Things have been going really well with my novel, except for the actual writing part.
I have agents (plural!) who said they’d like to see a revision. I have worked with a story editor and I think I have figured out why it hasn’t been working. I have a plan for fixing it and it’s not an overwhelming amount of work. I have time. I’m even kind of excited about the changes, which is a rare thing when you are some years into a project. And yet no writing.
A friend suggested fear of success, which at first seems odd, since I have been so driven for the past few years, but I sat with that thought for a while and I think she is right. Everything seems like it’s about to happen, except that I am not making my part happen.
It doesn’t quite feel like Imposter Syndrome. I don’t feel any doubt about belonging, or feel like I don’t deserve this. I do deserve it. I’m a good writer, and I have been working towards this. I have no doubts about who I am as a writer.

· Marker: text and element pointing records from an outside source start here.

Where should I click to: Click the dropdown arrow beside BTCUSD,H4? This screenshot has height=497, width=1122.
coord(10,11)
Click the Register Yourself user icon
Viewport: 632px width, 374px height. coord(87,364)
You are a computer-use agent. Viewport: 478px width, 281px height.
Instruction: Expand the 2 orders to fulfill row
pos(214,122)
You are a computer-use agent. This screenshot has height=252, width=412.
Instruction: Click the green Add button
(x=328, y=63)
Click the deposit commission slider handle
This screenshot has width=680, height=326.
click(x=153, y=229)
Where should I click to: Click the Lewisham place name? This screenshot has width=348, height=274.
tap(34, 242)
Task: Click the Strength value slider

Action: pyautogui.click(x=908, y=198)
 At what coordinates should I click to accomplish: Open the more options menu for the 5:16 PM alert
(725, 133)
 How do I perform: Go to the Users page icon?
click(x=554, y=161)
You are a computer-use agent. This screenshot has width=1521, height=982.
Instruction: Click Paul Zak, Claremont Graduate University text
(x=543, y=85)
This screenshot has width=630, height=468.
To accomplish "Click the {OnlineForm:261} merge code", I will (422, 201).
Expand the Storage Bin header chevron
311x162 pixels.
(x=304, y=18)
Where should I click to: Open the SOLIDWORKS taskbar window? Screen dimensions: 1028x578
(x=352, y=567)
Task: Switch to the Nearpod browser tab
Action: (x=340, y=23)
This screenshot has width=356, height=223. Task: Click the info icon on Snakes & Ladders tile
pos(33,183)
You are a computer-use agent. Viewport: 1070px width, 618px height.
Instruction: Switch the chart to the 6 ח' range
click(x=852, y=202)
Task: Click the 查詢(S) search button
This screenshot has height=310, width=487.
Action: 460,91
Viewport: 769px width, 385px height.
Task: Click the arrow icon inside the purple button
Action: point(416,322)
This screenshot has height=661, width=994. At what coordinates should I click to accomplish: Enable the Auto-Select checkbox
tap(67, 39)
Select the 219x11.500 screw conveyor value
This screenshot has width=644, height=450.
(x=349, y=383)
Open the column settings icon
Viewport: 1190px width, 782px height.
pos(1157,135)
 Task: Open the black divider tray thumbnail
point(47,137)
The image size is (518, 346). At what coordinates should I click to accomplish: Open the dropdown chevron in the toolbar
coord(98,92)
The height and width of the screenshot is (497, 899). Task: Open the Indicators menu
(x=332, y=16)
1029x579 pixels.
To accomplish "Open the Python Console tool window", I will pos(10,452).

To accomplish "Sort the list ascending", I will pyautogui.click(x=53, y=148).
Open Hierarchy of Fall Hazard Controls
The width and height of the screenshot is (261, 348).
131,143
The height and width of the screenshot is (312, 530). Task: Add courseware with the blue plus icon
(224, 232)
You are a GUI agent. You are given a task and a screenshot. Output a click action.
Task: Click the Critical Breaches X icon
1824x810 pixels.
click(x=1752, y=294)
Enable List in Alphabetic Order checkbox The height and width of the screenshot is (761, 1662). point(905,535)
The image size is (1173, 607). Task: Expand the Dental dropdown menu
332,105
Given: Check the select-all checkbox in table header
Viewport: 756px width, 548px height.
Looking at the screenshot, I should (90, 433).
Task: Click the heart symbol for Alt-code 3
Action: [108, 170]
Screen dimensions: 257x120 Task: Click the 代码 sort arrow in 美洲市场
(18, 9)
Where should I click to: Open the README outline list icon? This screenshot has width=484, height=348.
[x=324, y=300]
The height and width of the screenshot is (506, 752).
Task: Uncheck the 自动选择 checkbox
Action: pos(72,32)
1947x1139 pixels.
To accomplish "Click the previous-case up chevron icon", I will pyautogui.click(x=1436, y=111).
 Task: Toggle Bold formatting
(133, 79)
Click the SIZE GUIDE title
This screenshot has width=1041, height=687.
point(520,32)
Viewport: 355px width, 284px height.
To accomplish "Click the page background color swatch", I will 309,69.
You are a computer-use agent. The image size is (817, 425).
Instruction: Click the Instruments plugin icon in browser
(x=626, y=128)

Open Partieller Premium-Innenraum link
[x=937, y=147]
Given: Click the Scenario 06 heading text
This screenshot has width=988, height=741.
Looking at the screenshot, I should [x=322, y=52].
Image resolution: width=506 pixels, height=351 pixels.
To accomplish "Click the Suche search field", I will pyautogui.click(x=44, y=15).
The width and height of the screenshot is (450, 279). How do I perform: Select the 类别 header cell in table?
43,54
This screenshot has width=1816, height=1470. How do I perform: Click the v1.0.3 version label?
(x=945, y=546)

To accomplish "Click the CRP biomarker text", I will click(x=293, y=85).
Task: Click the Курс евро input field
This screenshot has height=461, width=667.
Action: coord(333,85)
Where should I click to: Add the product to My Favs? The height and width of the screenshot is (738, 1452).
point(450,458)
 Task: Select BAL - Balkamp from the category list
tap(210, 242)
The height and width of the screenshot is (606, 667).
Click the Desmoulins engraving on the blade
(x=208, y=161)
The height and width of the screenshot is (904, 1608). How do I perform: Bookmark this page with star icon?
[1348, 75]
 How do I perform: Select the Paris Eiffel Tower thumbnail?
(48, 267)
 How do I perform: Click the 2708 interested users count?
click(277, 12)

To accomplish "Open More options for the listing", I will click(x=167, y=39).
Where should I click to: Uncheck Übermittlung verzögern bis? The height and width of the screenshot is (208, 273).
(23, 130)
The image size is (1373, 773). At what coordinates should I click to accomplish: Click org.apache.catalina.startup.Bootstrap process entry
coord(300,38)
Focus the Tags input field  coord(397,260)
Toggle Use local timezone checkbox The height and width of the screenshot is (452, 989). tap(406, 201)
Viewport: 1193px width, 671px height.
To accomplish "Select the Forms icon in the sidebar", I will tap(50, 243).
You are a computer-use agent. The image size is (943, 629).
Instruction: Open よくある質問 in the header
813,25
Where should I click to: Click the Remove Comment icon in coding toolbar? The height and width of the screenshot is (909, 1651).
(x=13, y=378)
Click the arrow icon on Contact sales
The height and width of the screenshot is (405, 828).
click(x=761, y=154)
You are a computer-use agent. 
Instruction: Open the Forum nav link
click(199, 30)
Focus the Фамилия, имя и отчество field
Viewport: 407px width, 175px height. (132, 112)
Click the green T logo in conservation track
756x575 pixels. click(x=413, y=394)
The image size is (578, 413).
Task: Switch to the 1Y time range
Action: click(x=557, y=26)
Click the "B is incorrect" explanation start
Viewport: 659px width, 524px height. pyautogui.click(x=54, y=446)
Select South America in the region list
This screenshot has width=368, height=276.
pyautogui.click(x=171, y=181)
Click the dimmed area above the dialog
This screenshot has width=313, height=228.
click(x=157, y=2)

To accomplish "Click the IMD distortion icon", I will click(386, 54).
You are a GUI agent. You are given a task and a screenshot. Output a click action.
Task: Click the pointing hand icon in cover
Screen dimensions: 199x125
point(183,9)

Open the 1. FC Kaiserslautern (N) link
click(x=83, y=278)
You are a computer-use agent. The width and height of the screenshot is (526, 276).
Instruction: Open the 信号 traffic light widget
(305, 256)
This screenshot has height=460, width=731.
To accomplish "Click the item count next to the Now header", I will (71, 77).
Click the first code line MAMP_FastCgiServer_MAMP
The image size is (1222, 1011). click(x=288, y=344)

Yet at the same time, I am a kid from Scarborough with immigrant parents; we don’t write books. We get degrees and jobs and marriages and enjoy our outward trappings of success. That’s still me even though it’s not me.
I was thinking about this in the car, getting a bit teary-eyed, and then Katy Perry’s “Teenage Dream” came on the radio, and I started crying harder since apparently well-placed bubblegum pop music has the power to be emotionally overwhelming.
When I was a teenager, I remember reading Rohinton Mistry’s A Fine Balance, which came out sometime in the 90s. It was a major Canadian literary novel, and it contained characters who looked like me. They weren’t exactly like me, since they lived in Mumbai and I’ve only been there on brief visits, and the time period was different. But there was enough familiarity in the novel that it felt like someone was starting to explain my own family to me. Not completely, but the some of the parts around the edges were starting to fill in. There were other authors like this in the 90s. Shyam Selvadurai. Arundathi Roy. Vikram Seth.
I am no Rohinton Mistry. I am not an imposter, I belong, I deserve this, but do I deserve to deserve this? If I feel like an imposter anywhere, it’s not among writers but among those other children of immigrants, born in the suburbs, who went to a good school, got a degree and a marriage and a well-paying career in IT Marketing, and then tossed it all away for a different marriage, a different degree and a burning ambition to not have a job. Who the hell do I think I am, writing a book?
I never actually dreamed of being a writer as a teenager; that idea seemed so wholly unrealistic. This is not one of the five careers South Asian kids are allowed to have. But it’s the dream I would have dreamed if I were allowed to have dreams.
I’m not naive. I know Canlit is not standing out there with arms wide open to welcome a brown girl. We’ve had a number of raging dumpster fires that make that clear. I had one agent reject my book because there were a lot of strong books by South Asian writers recently, and apparently only white people can publish mediocre novels.
Still, I don’t know if there’s a teenager out there who will see themselves in my book, but I know there are some GenX children of immigrants who might What will they think? Are they going to see me as some sort of self-hating ABCD? What happens when people start looking for my life in my book? What if I say something on Twitter and an onslaught of trolls come out of the woodwork to tell me my book sucks?
Will everything change if this all works out? My gut says, no, probably not, but my fear says what if it does?
I am okay if the book comes out and sinks into oblivion. That doesn’t bother me. I’m okay if no one publishes it; that doesn’t mean anything except that publishers make mistakes. The book is good, or at least, it will be. And if it isn’t, the next one will be.
But as long as I don’t actually write it, I never have to face the question of what happens if this succeeds?